I’ve recently built a little animation during a live stream, and Rod’s suggestion was to add NASA’s Curiosity Rover into the scene. It’s a freely available blend file, and I thought it was a great idea. It added a lovely character to the otherwise deserted alien landscape, and I quickly animated it into position.
Trouble was, the little guy was essentially an afterthought, and when I was watching the animation back, it became obvious that its wheels needed to be turning as it was driving around. While I was keen to do this, I had no idea what mechanism I should use for such an Endeavor (har har), or what Blender had to offer in this regard.
My first thought was to simply animate the wheels with keyframes, but this would be a lot of work, and if the rover’s speed were to change I’d have to probably animate those wheels again. There being six and all, I discovered a better way to make the wheels turn, using something called a Driver.
I found this tutorial by Olav3D in which he explained the principle. For my rover, it meant that I had to select the wheel in question and figure out which axis it rotates around. Mine was the X axis, currently set to 0 in the Object Properties. Then I had to right-click into that field and select Add Driver (or press CTRI + D).
This brings up an interesting panel full of logic and parameters, the ones that a coder might immediately connect with. Essentially what we need to tell Blender is, “look at the Rover’s movement along the Y axis, take that value and feed it into the X rotational value of this wheel”. That’s what a driver does I guess, it “drives” a parameter derived from other parameters. If they change, the driver translates them and changes its output.
Hence, in this Driver menu, I had to select the Rover object at the bottom, then adjust the value we get from its Y location, and write an expression with the resulting variable (var) that we take in. I can put var directly into the Expression Field, but that makes the wheels turn too slowly, and in the wrong direction. So I inverted the value using the minus sign, and multiplied it by 2.5. It looked great for my model, but of course it depends on the wheel size and input value.

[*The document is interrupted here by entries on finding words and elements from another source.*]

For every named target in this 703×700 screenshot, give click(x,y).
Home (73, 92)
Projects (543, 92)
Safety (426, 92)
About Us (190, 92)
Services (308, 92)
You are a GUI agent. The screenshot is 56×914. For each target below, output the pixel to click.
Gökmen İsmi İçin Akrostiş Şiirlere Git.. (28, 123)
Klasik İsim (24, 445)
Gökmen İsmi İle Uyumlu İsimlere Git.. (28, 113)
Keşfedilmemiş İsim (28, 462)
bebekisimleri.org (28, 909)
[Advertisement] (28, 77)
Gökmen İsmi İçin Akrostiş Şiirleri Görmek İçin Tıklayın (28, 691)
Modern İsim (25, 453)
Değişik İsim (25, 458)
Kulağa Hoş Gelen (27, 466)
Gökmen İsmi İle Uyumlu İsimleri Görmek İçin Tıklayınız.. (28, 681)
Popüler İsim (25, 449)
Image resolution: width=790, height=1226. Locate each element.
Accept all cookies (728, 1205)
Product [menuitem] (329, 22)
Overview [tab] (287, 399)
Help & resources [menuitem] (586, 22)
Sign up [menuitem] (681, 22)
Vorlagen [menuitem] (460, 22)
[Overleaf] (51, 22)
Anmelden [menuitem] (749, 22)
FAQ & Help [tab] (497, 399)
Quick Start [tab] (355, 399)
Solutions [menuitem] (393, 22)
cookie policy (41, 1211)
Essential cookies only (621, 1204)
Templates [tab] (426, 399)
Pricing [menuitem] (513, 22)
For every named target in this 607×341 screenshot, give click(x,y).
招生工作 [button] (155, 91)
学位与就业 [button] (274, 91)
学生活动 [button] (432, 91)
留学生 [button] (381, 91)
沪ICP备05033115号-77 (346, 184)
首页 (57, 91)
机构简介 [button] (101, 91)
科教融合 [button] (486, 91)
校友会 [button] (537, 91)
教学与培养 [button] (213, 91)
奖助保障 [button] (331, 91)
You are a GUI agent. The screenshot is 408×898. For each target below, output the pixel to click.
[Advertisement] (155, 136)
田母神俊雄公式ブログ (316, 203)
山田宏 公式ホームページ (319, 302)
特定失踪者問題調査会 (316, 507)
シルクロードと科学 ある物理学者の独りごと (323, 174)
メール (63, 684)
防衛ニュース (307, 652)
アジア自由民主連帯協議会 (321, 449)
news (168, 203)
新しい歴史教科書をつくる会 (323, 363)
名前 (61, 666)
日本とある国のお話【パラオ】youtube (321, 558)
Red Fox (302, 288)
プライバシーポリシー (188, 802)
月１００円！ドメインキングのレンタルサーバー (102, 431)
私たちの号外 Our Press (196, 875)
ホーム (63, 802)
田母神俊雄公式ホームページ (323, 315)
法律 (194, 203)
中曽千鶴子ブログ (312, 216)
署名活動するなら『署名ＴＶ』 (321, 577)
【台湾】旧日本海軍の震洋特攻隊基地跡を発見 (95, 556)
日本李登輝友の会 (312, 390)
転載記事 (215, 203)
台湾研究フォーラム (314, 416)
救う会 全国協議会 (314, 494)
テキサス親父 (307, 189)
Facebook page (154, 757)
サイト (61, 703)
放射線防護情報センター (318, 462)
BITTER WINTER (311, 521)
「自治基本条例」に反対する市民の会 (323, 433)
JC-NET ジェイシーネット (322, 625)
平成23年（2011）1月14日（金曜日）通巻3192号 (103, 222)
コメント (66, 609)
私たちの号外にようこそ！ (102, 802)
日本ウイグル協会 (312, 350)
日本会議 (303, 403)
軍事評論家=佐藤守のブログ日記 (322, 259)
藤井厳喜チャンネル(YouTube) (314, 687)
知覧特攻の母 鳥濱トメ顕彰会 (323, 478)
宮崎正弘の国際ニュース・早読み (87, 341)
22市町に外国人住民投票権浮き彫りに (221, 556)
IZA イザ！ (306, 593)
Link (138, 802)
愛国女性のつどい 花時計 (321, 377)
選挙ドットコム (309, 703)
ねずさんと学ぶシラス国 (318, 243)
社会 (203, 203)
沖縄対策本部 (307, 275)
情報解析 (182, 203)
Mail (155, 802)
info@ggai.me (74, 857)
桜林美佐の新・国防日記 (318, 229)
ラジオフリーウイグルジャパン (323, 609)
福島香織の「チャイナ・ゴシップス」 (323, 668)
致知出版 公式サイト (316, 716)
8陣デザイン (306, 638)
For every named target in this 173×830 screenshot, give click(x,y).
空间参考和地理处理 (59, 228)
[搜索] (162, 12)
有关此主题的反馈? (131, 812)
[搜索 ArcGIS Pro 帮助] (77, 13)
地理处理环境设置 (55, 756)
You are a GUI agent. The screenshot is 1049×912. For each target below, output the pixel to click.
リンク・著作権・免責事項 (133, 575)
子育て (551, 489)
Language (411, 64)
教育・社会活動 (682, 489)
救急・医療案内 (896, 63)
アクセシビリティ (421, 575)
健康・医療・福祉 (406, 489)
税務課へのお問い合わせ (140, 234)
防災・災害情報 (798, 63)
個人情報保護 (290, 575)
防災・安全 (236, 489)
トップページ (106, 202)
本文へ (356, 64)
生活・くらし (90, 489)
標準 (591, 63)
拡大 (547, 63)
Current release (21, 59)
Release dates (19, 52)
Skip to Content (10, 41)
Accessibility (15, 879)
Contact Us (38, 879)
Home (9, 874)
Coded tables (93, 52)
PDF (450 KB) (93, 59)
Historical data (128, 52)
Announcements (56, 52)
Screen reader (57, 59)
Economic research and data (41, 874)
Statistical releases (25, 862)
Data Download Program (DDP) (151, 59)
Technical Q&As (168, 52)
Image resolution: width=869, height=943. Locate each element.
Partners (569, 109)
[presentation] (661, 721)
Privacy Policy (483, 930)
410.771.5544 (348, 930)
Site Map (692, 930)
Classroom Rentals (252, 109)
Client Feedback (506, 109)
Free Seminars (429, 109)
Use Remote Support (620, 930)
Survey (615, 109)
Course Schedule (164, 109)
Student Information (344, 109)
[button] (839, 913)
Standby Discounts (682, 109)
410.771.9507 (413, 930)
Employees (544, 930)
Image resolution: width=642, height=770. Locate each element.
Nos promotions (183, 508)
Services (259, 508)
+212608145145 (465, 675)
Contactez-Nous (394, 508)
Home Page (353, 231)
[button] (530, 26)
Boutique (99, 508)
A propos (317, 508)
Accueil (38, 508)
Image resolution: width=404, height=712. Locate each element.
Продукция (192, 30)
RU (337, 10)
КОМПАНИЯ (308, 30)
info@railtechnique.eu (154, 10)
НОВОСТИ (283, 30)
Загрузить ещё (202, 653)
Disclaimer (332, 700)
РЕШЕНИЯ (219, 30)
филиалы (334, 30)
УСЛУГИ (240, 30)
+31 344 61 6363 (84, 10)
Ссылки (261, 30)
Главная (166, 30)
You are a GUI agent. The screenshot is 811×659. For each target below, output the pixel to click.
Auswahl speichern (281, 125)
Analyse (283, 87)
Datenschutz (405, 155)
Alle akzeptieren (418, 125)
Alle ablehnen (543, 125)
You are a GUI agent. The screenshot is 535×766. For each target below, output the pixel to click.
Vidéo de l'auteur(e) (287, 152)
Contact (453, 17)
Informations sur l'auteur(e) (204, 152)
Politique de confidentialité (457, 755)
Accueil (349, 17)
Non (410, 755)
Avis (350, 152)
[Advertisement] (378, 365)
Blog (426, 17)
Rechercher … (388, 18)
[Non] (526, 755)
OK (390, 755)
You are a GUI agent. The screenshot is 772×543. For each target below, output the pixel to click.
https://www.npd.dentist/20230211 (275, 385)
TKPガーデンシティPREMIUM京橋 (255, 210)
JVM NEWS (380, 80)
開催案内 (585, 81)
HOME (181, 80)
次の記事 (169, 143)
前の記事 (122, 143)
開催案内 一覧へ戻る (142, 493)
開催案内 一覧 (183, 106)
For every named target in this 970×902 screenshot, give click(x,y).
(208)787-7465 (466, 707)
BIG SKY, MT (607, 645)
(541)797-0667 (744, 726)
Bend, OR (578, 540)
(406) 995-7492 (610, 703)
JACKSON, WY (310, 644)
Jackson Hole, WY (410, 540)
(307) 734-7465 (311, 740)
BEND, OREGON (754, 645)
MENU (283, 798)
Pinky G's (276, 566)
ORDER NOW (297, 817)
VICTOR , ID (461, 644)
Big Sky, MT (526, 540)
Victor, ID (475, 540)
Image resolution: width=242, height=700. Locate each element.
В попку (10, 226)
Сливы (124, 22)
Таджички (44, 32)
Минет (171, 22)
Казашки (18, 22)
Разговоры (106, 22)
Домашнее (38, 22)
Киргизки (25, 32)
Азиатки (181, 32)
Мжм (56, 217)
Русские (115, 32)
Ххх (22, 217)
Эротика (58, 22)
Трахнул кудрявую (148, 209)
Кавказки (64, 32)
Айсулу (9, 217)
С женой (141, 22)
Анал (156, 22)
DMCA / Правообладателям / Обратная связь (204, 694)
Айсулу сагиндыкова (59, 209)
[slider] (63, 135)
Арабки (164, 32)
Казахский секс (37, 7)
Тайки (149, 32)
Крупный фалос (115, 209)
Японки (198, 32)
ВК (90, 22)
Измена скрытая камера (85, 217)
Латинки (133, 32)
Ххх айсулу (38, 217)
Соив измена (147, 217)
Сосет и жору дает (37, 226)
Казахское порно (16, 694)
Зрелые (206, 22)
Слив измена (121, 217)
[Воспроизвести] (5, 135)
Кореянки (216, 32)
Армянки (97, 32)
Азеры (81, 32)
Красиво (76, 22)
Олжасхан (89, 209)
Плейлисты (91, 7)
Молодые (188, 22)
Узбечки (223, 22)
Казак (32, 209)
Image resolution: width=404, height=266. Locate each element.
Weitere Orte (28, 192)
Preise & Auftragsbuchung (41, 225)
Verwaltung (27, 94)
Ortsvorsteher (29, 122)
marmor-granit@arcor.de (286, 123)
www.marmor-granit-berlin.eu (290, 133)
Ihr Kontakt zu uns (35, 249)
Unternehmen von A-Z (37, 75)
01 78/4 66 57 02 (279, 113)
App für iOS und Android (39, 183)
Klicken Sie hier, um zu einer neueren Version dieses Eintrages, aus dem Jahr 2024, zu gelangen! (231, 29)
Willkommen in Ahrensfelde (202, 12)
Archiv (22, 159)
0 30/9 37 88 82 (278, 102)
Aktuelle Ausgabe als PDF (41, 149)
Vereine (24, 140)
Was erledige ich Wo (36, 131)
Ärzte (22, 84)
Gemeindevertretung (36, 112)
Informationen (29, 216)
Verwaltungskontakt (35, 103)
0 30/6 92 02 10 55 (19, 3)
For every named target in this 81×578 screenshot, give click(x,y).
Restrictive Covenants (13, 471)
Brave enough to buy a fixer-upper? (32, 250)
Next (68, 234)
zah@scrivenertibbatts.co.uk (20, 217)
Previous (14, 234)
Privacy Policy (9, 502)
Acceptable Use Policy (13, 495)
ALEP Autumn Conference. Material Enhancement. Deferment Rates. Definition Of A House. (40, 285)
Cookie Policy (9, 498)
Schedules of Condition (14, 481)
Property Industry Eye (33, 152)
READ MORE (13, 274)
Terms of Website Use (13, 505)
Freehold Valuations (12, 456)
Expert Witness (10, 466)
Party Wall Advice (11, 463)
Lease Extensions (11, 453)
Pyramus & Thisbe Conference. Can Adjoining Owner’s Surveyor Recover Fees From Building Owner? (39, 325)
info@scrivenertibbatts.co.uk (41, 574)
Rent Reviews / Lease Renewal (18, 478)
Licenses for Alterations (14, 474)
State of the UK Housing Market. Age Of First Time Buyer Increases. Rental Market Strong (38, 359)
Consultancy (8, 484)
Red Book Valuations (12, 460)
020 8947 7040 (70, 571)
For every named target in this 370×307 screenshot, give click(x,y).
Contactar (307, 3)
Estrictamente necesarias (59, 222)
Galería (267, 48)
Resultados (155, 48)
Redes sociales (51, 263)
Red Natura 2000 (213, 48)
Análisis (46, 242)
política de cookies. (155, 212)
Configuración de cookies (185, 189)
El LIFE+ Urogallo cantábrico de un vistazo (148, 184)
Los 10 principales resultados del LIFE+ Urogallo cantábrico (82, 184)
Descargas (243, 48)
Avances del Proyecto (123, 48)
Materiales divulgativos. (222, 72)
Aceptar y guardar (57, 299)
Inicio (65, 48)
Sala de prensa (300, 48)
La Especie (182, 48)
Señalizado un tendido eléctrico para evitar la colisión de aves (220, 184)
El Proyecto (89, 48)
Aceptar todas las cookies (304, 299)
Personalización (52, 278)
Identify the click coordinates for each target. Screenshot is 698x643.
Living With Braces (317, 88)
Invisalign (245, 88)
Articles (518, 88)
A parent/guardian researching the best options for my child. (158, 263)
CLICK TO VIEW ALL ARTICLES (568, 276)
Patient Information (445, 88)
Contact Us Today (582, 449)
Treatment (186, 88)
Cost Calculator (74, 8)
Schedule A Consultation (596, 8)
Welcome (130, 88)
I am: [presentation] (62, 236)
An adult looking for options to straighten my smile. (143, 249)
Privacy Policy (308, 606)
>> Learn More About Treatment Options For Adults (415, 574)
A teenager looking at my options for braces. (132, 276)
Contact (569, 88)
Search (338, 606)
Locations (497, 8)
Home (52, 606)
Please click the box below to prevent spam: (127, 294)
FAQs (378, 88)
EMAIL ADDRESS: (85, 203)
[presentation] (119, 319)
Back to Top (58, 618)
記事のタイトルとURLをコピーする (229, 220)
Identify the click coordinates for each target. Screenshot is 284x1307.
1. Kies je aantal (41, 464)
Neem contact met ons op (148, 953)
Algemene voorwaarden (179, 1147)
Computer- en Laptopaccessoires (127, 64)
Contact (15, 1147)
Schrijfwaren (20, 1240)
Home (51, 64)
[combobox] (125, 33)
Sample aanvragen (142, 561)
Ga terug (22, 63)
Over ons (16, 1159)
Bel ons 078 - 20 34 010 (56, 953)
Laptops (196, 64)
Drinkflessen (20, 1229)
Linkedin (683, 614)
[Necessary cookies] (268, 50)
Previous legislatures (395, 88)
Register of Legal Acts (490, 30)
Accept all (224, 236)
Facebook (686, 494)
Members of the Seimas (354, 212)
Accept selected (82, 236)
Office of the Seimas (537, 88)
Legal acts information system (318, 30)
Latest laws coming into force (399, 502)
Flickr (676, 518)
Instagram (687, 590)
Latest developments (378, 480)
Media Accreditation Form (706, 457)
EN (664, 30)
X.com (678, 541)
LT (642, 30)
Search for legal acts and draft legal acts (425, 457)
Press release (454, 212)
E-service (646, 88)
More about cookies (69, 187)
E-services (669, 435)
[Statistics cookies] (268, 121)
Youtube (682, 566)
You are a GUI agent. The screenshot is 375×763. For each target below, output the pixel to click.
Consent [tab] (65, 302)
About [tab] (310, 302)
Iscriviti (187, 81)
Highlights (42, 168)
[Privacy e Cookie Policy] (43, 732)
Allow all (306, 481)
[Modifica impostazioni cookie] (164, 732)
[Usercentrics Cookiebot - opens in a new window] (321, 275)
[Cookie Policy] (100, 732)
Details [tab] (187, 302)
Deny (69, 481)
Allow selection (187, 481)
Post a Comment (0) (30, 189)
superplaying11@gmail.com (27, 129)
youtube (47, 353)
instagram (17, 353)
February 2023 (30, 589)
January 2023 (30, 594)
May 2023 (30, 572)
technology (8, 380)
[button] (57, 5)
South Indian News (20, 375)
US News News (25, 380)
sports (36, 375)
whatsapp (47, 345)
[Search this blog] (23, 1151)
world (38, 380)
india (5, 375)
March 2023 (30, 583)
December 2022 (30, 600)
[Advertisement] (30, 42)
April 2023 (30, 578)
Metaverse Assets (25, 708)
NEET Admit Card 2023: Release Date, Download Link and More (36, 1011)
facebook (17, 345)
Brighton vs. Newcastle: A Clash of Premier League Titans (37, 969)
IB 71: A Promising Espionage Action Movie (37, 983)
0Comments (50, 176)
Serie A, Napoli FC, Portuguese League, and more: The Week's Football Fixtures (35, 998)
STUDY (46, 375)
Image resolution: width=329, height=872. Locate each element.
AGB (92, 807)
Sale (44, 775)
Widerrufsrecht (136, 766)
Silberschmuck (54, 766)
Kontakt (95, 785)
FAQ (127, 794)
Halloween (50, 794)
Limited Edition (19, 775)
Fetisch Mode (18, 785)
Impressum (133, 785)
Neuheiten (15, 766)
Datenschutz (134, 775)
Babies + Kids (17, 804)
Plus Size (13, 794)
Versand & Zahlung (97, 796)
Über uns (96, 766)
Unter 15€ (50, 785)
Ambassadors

I needed a Scripted Expression, but Blender offers other interesting options in the drop down menu, with which we can add, average or grab a maximum/minimum value.
Once the Driver is setup, the relevant field turns purple. All I had to do then was to copy the same driver to the other wheels, using the Copy Driver / Paste Driver function (available under the right-click menu). This is also how you can edit the driver values if you need to change anything.
And that’s it! This driver thing is an excellent way to make all kinds of things move around without having to animate them by hand. Let’s see what else we can drive!